Heatwaves in the UK are usually a rarity, but over the past two summers Brits have suffered in temperatures exceeding 40°C. The temperature has been on the rise and these pockets of sun seem more common. Although we love the opportunity to get outside, the hot and dry weather actually has a damaging effect on our infrastructure.
Dry weather is a major contributor to cracks and potholes in roads, which can cause serious problems for drivers. In addition, heatwaves can cause railway systems to overheat, as the temperature of steel rails can reach 20 degrees higher than the air around them. Therefore, consistent temperatures of 30 or even 40 degrees could lead to extreme over-heating of rail tracks. As a result, the metal on the tracks will expand, which puts them at risk of buckling. In extreme circumstances, this could derail trains.
Another issue caused by hot weather is the expanding and sagging of electrical lines. This is yet another factor that could cause serious disruptions to train services, and the lines might even be pulled down. The only way that the rail systems can combat these dangers is to impose more severe speed restrictions. Although this may cause delays over hot periods, it is the safest way for the transport system to operate.
As has been proven time and time again in recent years, there are many areas in the UK that are not well equipped to cope with flooding. Another direct result of global warming, floods are becoming more and more common in the UK, and the Environmental Agency has told flood planners to “prepare for the worst”. In a recent consultation on flood strategy, the agency claimed that “for every person who suffers flooding, about 16 more are affected by loss of services such as power, transport and telecommunications.” Evidently, the UK’s infrastructure needs to keep improving, as floods are only going to worsen in the future.

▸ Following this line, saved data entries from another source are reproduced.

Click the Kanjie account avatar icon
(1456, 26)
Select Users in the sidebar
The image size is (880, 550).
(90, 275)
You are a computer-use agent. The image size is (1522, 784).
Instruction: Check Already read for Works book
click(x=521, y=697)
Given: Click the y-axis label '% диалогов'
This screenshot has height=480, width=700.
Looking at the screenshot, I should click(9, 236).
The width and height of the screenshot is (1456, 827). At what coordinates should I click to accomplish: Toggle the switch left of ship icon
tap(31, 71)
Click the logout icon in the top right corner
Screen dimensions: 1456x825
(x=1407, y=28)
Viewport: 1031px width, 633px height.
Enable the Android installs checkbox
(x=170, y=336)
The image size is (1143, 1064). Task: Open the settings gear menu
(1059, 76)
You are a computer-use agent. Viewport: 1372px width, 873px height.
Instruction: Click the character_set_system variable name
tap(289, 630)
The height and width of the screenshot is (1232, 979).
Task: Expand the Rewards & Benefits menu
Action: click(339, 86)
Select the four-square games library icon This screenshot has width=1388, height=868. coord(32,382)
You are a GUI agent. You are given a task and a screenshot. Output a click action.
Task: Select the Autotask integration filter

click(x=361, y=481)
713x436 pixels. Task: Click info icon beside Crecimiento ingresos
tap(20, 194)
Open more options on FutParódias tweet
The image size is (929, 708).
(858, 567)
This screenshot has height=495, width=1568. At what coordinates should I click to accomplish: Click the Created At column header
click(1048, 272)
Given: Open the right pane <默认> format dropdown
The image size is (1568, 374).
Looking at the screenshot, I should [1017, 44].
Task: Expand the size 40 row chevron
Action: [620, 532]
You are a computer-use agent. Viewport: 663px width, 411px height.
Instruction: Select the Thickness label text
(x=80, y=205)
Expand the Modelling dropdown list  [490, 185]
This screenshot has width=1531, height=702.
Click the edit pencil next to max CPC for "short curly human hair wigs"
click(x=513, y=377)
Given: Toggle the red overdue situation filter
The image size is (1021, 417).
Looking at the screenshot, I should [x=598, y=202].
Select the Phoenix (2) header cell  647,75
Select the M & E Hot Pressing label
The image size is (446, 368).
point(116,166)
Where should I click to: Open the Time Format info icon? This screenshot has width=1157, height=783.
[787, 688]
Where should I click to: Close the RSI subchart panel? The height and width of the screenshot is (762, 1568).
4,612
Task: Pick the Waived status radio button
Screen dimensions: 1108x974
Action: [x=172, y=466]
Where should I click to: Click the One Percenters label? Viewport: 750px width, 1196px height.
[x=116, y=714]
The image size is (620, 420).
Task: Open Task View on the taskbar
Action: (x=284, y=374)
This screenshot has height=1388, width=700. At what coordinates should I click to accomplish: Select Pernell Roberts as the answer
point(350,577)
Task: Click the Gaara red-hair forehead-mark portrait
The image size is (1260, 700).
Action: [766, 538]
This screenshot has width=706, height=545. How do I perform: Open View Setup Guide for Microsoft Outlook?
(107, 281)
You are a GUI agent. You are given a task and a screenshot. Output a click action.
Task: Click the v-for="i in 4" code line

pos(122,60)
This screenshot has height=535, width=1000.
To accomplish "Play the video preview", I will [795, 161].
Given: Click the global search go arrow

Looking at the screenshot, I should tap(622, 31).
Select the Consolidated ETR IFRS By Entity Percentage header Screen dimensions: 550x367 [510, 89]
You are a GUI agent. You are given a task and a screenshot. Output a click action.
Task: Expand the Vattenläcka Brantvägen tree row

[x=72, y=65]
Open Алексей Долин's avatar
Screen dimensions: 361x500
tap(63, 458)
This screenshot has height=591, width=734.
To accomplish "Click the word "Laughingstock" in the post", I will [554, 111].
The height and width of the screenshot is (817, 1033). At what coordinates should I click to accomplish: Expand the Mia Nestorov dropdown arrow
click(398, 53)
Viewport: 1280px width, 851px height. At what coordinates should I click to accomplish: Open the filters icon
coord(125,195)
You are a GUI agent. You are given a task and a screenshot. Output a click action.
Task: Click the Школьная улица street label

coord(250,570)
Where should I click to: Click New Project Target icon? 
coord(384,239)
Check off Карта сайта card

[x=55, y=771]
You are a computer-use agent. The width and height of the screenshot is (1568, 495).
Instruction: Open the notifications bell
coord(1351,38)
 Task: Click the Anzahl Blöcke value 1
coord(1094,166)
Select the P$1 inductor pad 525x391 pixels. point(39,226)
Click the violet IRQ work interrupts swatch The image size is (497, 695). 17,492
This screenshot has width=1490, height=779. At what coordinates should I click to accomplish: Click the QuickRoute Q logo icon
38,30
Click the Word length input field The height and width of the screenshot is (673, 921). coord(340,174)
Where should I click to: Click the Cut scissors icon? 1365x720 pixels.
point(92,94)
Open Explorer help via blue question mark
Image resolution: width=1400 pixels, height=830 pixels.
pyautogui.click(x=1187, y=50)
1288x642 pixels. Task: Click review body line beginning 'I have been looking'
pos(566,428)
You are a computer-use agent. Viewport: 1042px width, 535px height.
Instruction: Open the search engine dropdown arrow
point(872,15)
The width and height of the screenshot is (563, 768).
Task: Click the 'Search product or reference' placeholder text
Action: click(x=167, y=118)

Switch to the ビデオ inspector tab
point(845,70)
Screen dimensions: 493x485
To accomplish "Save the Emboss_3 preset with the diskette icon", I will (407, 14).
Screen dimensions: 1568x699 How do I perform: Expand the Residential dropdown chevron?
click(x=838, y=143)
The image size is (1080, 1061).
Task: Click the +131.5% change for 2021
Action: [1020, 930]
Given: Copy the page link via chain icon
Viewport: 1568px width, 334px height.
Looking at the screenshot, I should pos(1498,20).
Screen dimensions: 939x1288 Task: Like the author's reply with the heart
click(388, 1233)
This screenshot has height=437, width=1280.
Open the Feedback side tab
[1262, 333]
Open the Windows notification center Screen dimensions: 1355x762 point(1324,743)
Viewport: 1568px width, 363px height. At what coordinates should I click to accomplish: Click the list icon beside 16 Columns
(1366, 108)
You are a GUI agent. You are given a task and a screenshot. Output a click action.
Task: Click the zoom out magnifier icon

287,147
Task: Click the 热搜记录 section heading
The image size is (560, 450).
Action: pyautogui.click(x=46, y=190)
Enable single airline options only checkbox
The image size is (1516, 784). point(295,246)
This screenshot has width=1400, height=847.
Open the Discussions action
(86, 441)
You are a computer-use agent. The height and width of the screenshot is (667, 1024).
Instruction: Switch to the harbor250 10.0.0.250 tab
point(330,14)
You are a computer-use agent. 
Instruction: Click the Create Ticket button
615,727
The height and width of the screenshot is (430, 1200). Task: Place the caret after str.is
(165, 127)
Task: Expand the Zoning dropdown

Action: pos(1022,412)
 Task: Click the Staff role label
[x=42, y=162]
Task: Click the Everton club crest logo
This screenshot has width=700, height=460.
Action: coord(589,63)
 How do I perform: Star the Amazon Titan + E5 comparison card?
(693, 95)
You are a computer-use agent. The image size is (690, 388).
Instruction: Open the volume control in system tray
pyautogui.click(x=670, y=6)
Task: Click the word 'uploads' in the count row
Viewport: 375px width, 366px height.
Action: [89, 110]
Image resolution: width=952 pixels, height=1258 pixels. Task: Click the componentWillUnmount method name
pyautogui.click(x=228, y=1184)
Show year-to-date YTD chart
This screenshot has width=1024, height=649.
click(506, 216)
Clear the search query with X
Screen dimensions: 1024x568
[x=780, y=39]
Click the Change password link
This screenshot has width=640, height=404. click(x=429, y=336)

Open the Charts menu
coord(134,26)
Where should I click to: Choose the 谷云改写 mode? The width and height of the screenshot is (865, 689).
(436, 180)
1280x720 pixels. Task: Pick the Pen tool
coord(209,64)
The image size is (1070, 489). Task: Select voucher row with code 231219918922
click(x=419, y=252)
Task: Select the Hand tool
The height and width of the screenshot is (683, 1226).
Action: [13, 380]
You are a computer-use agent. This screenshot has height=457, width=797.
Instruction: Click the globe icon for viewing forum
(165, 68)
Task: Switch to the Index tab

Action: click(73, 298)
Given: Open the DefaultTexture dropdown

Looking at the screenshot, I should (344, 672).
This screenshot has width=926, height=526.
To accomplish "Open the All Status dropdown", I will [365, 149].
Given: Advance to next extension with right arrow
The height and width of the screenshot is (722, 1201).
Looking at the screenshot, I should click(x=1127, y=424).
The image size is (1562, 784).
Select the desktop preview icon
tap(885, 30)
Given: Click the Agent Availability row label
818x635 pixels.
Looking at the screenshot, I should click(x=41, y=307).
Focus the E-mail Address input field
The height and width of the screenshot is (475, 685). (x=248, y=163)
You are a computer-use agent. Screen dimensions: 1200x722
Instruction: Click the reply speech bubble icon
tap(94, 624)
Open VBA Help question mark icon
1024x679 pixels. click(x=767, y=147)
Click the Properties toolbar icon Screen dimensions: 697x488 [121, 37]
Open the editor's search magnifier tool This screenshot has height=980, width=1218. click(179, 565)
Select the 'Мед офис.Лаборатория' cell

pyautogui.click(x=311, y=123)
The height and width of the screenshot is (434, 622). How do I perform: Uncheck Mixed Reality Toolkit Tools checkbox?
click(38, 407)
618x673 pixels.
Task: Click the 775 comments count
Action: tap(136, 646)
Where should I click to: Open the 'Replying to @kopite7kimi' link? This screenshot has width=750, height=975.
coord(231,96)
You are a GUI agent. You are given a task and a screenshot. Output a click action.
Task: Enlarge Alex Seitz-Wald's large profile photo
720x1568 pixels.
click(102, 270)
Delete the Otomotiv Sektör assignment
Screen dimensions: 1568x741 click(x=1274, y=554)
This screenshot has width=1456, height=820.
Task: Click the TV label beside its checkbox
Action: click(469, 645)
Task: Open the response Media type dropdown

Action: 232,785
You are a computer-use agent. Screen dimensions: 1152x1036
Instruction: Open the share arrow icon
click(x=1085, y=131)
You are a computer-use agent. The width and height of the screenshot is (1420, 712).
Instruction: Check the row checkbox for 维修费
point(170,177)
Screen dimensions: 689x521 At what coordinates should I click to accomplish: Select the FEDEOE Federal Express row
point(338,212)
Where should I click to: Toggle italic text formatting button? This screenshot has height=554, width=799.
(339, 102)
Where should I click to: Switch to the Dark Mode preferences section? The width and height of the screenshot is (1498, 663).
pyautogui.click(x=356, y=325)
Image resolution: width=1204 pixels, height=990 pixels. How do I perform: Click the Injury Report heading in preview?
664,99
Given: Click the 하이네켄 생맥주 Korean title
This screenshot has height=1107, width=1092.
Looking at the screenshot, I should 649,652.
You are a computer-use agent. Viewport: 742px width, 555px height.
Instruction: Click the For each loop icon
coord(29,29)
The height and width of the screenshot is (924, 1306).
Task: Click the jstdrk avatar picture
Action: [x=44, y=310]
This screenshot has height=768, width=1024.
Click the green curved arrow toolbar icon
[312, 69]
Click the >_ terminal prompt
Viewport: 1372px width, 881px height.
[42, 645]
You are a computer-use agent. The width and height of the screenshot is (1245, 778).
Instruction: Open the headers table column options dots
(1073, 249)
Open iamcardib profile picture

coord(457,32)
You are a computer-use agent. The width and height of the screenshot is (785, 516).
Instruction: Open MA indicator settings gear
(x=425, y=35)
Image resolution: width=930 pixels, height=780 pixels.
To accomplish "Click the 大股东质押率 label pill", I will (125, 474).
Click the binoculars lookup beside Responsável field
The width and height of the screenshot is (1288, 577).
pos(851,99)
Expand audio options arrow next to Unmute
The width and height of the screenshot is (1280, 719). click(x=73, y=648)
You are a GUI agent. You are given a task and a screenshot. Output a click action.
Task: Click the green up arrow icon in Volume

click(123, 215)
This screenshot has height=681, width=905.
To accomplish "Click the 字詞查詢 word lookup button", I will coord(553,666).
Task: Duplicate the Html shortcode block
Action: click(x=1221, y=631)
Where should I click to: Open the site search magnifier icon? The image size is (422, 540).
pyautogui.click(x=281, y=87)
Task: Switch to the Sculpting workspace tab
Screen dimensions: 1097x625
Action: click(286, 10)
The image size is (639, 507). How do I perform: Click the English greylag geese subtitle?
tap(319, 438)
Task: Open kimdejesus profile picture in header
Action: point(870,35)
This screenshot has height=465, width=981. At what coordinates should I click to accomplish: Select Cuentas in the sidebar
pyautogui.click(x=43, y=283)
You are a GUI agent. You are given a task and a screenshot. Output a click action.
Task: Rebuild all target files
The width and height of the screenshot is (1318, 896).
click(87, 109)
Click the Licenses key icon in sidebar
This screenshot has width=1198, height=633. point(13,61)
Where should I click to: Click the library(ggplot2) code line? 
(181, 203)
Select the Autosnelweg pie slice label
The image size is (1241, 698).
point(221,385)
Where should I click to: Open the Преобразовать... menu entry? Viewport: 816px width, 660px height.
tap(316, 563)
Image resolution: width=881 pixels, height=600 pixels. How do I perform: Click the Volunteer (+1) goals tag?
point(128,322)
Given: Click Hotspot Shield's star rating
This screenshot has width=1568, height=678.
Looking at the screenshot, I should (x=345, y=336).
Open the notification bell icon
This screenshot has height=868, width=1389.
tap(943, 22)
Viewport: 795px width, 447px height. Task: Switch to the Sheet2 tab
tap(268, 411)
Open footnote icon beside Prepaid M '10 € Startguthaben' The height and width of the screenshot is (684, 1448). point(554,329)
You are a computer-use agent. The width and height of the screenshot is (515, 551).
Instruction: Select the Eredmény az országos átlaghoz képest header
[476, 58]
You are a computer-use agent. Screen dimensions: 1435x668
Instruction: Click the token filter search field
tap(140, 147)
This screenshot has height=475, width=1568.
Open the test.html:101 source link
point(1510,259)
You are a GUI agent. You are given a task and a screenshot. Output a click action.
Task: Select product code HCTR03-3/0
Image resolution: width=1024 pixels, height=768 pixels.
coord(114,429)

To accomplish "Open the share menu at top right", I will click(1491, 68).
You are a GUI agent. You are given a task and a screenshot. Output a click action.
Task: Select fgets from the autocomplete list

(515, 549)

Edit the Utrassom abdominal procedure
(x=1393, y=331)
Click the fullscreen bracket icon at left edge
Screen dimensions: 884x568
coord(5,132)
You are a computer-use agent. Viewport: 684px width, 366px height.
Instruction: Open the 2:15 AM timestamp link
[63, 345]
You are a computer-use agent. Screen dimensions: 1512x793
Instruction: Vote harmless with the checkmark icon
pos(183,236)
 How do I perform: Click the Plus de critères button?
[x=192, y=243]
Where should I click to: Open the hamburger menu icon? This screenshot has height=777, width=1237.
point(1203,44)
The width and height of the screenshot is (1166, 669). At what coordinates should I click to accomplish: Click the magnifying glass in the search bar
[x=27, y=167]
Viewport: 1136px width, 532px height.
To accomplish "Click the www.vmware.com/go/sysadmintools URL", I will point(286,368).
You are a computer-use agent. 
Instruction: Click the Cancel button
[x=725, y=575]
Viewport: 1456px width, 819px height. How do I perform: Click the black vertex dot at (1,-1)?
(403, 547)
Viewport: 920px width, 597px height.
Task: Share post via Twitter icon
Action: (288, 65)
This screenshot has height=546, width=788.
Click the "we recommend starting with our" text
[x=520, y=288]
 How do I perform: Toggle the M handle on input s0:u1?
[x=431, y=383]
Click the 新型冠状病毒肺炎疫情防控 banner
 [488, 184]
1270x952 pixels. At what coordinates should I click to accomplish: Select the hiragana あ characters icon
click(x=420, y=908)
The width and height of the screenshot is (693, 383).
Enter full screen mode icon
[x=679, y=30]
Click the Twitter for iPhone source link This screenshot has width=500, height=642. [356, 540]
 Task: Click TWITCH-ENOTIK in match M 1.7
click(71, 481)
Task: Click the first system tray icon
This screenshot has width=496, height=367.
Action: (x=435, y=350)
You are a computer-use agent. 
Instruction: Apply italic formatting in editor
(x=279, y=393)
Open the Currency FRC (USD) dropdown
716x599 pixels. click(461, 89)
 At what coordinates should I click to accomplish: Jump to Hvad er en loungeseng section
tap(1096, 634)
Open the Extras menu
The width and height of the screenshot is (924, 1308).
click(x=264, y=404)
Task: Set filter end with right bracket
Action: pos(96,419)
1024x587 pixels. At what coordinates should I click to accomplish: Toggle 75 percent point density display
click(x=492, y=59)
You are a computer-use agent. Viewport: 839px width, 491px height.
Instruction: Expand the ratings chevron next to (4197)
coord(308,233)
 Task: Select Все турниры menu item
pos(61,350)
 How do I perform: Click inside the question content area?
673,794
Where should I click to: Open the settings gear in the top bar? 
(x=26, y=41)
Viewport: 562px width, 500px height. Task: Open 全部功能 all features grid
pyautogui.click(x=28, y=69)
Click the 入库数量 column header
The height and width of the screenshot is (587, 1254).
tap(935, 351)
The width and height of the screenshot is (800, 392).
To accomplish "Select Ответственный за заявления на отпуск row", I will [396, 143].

In relation to this, the Environmental Agency advised that all public infrastructures need to be made flood-resilient by 2050. We also need to start considering the long-term rather than the immediate future. As part of this advice, they encouraged people to start considering potential flooding while building new homes, rather than just reacting to the damage when it occurs. When constructing something new, whether in the public or private sector, a flood risk assessment should always be carried out. These assessments identify flood mitigation measures and provide advice on what actions should be taken in the event of a flood.